The time complexity is O(n), where n is the length of the string s. The algorithm performs two passes through the string: the first loop iterates through all characters in s to calculate the total decoded length m, and the second loop iterates through the string in reverse to find the k-th character. Each loop processes each character exactly once with constant-time operations (checking if a character is a digit, multiplication, division, modulo, and comparison operations), resulting in O(n) + O(n) = O(n) total time complexity.

The space complexity is O(1). The algorithm only uses a constant amount of extra space, storing variables m (to track the decoded string length), k (modified in place), and c (current character being processed). No additional data structures that grow with input size are used, and the string reversal s[::-1] in Python creates an iterator that doesn't require storing the entire reversed string in memory.

Learn more about how to find time and space complexity quickly.

Common Pitfalls

1. Off-by-One Error with Zero-Indexed vs One-Indexed K

A critical pitfall is misunderstanding that k is 1-indexed (as stated in the problem) but the modulo operation k % total_length returns values from 0 to total_length - 1. When k % total_length == 0, it actually refers to the last character of the current segment, not the first.

Incorrect assumption: When k % total_length == 0, we're looking for the first character. Correct understanding: When k % total_length == 0, we're looking for the last character of the current segment.

2. Integer Overflow in Length Calculation

The total length can grow exponentially large. For example, with input like "a9b9c9d9e9", the decoded length becomes astronomical.
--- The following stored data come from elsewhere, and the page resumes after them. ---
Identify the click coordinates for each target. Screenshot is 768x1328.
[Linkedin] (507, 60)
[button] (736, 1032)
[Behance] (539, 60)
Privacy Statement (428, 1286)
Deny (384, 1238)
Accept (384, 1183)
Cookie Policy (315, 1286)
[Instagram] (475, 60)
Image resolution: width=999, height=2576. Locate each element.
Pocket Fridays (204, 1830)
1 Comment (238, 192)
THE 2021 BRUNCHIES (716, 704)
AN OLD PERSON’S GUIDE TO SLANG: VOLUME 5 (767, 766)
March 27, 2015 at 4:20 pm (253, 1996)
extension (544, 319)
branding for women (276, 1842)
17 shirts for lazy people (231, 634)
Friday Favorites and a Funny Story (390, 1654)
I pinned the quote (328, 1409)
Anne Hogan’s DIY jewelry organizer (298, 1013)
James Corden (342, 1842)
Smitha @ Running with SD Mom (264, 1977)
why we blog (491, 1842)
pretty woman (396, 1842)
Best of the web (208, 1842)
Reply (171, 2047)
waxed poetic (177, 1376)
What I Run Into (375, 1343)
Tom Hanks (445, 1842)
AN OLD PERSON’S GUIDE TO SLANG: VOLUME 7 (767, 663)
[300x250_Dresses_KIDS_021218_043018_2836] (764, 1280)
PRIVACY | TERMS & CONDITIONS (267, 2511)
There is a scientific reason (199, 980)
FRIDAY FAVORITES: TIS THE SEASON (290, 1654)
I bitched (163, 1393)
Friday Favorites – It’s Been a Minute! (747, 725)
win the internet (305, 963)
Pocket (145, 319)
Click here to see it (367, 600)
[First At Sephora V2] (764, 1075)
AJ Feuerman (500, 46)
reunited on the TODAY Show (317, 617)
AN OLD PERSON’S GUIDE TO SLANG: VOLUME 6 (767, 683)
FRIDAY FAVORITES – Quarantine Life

In languages with fixed integer sizes, this causes overflow.

Solution:

• Use appropriate data types (in Python, integers handle this automatically)
• Add early termination: if total_length >= k, we can stop calculating since we only need the k-th character

total_length = 0
for char in s:
    if char.isdigit():
        total_length *= int(char)
    else:
        total_length += 1
    # Early termination to prevent unnecessary calculation
    if total_length >= k:
        break

3. Forgetting to Handle the Case When K Equals Total Length

When k equals the total decoded length, k % total_length becomes 0, which might incorrectly trigger the return condition even if the current character isn't the right one.

Solution: The algorithm handles this correctly by checking both conditions: k == 0 AND char.isalpha(). This ensures we only return when we're at a letter position.

4. Misunderstanding the Backward Traversal Logic

During backward traversal, it's easy to confuse what "undoing" means:

• For a digit d: We divide by d (not subtract)
• For a letter: We subtract 1 (not divide)

The operations must be the inverse of the forward pass operations to correctly track the position.